What is required:
Copy the lines below without any change, starting with the first line and stopping after the line that has "point(1127,80)".

Data taken from a collection:
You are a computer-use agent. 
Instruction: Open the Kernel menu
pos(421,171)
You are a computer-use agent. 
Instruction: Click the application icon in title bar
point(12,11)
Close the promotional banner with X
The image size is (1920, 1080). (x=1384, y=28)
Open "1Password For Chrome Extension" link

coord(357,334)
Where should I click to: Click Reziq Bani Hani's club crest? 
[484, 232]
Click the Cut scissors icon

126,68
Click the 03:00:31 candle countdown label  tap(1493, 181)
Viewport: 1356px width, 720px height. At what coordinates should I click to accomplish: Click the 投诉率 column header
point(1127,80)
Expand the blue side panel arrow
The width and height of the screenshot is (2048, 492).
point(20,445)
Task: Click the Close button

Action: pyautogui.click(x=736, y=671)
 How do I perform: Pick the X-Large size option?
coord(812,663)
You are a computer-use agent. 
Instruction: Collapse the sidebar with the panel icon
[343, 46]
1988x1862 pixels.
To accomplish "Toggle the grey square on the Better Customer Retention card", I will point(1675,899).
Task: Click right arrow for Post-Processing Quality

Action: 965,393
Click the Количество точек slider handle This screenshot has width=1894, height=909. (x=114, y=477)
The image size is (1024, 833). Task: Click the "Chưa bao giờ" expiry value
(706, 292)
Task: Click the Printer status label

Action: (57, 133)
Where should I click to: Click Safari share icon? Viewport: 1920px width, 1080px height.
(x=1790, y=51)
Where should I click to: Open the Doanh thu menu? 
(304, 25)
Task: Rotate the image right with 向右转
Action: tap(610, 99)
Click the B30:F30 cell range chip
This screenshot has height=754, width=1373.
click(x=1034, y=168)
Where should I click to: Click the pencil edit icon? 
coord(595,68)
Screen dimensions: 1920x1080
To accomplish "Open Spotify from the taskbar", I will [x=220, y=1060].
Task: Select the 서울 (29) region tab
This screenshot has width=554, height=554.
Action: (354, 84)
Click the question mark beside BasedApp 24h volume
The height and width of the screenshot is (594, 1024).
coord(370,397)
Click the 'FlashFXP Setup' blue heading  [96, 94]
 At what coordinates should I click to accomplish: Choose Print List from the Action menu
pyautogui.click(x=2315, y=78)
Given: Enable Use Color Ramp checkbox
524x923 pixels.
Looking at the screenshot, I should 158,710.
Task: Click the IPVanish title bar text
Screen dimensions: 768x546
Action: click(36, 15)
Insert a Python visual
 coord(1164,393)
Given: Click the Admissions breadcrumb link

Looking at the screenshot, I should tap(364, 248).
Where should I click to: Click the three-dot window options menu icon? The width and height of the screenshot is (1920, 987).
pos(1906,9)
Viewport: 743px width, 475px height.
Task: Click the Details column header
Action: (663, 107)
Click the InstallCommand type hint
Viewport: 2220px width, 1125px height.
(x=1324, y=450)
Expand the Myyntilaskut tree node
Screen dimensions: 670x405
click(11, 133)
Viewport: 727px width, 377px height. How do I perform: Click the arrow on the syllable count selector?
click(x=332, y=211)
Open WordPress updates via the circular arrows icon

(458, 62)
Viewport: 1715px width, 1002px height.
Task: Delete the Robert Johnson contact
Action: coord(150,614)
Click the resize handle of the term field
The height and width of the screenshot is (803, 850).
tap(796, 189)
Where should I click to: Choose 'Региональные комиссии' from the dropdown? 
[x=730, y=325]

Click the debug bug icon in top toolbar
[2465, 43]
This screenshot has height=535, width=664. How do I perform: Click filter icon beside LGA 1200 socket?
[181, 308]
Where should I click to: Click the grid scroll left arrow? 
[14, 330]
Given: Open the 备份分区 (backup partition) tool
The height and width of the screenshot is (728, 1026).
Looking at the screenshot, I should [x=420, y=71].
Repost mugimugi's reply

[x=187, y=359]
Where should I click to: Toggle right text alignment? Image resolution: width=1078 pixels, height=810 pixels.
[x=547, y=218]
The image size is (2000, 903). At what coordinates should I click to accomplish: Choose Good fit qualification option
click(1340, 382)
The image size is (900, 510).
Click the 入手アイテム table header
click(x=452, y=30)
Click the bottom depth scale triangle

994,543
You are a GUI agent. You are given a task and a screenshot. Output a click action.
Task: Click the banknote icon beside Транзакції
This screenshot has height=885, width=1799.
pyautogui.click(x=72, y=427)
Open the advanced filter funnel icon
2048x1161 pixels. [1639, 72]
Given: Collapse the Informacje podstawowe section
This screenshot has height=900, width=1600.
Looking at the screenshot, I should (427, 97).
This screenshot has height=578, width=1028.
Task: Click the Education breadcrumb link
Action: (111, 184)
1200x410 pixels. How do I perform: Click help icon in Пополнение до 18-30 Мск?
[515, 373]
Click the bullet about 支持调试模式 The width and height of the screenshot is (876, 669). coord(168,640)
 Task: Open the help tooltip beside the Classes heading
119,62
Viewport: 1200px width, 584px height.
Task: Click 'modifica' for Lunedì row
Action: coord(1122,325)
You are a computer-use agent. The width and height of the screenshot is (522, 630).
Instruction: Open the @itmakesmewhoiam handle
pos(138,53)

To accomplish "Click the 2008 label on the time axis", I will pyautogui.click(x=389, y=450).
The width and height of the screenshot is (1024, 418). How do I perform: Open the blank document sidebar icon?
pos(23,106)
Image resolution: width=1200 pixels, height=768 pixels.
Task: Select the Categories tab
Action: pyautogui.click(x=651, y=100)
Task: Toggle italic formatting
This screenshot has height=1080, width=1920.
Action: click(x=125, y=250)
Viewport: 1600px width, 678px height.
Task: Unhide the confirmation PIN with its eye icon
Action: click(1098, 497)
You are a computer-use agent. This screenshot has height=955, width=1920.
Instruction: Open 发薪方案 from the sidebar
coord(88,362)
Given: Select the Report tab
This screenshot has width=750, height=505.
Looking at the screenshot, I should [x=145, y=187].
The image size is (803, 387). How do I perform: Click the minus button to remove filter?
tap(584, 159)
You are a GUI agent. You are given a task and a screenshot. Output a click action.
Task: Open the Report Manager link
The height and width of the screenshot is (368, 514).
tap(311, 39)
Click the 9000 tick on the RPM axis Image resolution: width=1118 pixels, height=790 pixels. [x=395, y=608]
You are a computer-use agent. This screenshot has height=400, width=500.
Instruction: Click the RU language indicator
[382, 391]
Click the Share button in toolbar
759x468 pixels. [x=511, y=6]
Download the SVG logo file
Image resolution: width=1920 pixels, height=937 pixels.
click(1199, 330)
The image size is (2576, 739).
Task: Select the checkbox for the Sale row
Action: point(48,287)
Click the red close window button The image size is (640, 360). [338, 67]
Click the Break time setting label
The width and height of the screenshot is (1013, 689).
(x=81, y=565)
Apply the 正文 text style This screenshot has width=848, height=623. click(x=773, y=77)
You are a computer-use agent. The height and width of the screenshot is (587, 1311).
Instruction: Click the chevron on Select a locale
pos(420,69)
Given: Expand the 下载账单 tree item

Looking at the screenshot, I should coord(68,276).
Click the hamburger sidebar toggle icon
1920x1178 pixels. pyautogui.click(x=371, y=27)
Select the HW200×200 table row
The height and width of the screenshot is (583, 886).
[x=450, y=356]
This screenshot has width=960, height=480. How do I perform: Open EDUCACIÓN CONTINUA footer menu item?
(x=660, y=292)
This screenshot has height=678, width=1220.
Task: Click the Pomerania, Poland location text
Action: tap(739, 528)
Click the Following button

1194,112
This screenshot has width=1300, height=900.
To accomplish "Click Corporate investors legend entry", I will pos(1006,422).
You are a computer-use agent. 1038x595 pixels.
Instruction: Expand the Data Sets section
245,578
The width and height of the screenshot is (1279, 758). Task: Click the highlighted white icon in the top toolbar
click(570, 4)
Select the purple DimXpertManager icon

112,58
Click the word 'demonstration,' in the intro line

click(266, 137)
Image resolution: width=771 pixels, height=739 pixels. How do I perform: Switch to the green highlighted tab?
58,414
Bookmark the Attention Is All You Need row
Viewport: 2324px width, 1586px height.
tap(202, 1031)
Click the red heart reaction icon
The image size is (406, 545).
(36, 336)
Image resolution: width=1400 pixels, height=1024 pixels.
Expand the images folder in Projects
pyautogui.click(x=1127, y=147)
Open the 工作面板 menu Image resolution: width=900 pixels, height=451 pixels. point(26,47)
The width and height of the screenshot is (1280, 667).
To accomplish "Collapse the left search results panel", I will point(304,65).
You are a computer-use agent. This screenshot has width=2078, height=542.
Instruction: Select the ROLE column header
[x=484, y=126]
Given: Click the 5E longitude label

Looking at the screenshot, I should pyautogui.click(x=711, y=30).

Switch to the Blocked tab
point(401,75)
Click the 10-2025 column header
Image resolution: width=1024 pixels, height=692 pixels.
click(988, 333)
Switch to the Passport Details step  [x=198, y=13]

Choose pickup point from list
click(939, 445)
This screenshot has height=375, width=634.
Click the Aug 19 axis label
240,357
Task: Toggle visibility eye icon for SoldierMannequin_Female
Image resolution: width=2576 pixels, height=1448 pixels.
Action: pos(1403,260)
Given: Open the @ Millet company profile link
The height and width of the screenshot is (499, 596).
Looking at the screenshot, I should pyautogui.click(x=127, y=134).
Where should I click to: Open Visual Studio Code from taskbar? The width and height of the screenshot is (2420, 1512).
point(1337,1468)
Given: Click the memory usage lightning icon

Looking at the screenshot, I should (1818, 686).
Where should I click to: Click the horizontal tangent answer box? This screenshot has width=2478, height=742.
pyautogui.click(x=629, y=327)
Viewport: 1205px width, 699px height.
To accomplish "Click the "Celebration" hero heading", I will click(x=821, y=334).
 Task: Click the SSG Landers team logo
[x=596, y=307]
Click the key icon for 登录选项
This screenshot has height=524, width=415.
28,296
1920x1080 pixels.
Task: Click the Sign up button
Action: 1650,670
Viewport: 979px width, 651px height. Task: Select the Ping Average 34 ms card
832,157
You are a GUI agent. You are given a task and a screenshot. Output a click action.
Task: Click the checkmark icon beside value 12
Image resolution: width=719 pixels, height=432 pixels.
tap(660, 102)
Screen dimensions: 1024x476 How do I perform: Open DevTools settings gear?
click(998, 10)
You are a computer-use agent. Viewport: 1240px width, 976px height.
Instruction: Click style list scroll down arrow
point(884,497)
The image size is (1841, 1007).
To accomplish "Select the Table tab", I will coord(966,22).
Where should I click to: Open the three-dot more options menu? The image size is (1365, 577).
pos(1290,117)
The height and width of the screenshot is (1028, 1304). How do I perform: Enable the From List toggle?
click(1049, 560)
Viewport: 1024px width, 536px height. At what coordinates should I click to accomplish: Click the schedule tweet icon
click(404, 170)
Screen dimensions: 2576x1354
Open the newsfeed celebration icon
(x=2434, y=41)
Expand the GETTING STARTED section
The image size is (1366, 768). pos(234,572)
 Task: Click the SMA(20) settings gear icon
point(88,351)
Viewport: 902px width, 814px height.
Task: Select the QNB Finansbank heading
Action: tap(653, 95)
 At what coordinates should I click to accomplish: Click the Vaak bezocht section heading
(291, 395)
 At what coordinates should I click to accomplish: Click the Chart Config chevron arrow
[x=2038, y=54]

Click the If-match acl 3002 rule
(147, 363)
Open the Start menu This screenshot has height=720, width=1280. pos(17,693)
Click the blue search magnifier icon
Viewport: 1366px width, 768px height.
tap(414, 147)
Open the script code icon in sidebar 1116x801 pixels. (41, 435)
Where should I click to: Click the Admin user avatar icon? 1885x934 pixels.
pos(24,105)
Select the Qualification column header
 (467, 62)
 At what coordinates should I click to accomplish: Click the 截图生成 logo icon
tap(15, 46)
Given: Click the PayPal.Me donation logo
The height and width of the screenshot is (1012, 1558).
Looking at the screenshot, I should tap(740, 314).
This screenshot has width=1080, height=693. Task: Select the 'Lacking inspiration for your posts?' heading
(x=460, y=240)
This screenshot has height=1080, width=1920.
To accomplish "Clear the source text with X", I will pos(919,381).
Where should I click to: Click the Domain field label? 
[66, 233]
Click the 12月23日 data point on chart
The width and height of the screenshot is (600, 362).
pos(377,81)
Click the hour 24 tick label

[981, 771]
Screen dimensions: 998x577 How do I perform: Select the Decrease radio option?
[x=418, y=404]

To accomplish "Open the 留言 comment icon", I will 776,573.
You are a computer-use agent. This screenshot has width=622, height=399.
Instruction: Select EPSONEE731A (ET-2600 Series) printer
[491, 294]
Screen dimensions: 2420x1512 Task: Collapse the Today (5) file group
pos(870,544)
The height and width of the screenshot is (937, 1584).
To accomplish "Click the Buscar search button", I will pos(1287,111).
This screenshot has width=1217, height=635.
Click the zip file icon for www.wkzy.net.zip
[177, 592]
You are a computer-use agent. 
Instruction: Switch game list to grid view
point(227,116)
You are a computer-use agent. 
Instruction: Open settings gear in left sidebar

Task result:
You are a computer-use agent. 
Instruction: Open the Kernel menu
pos(421,171)
You are a computer-use agent. 
Instruction: Click the application icon in title bar
point(12,11)
Close the promotional banner with X
The image size is (1920, 1080). (x=1384, y=28)
Open "1Password For Chrome Extension" link

coord(357,334)
Where should I click to: Click Reziq Bani Hani's club crest? 
[484, 232]
Click the Cut scissors icon

126,68
Click the 03:00:31 candle countdown label  tap(1493, 181)
Viewport: 1356px width, 720px height. At what coordinates should I click to accomplish: Click the 投诉率 column header
point(1127,80)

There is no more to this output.